Especialistas dizem que a razão para o aumento significativo nas emissões pode ser a queima das turfeiras — onde os solos são ricos em carbono.
Segundo eles, um inverno e uma primavera mais quentes foram parcialmente responsáveis pelos incêndios.
Consequências ambientais
Todos os anos, cientistas dizem que uma área de cerca de 4 milhões de quilômetros quadrados de floresta, tamanho aproximado da União Europeia, é queimada por incêndios florestais. Isso tem um sério impacto na biodiversidade e nos ecossistemas mundiais.
Os incêndios florestais fazem parte de um perigoso ciclo de retroalimentação. Os incêndios liberam uma quantidade significativa de dióxido de carbono e outros gases de efeito estufa. Isso torna a Terra mais quente e, por sua vez, as florestas mais secas, aumentando a probabilidade de incêndios florestais.
No início desta semana, a ONU alertou que o mundo falhou em cumprir totalmente todas as metas de proteção da biodiversidade que estabeleceu para esta década.

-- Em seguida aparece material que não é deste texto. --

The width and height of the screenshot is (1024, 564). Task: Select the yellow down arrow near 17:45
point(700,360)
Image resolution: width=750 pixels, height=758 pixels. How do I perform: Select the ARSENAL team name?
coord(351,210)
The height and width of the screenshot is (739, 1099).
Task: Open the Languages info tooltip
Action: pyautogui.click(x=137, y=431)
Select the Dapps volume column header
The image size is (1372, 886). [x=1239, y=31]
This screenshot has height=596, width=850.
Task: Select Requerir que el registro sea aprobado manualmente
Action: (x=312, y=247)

Um relatório da Plataforma de Política Científica Intergovernamental sobre Biodiversidade e Serviços Ecossistêmicos advertiu no ano passado que cerca de 1 milhão de espécies animais e plantas estão ameaçadas de extinção, um recorde na história da humanidade.
Quando florestas queimam, emitem grandes quantidades de CO2 na atmosfera, o que acelera o aquecimento global.
"Neste ponto, os incêndios somam 5% das emissões anuais dos EUA e 0,7% das emissões globais anuais de CO2", diz Pieter Tans, um cientista climático sênior da Administração Oceânica e Atmosférica Nacional dos EUA.
Os incêndios florestais poluem o ar, o que também gera um impacto na saúde pública. Cientistas atmosféricos dizem que os poluentes podem viajar por longas distâncias e se tornar mais tóxicos quando interagem com a luz solar e outros elementos.
"No caso da Califórnia e do Oregon, a fumaça se tornou parte da corrente de jato, o que leva a um transporte relativamente rápido para a Europa (uma distância de 8 mil quilômetros) ao longo de alguns dias", diz Mark Parrington, cientista atmosférico sênior do Serviço de Monitoramento da Atmosfera Copernicus.
"Mas o maior risco para a qualidade do ar e para a saúde humana está perto da fonte, onde a qualidade do ar foi seriamente degradada."
Coronavírus e qualidade do ar
Cresce também o temor com o aumento do risco de casos graves de Covid-19 dentro e ao redor de locais com incêndios florestais.
"No Brasil, a infecção por Covid em indígenas é mais de 150% maior do que no resto da população", diz Moutinho, do IPAM.
"Uma vez que muitos desses povos indígenas estão em lugares próximos ou envolvidos em incêndios florestais, há preocupações de que a poluição do ar possa estar contribuindo para o nível de infecções."
Alguns estudos relacionaram a poluição do ar com casos graves de Covid-19. A Organização Mundial da Saúde já alertou os países sobre essa possível ligação.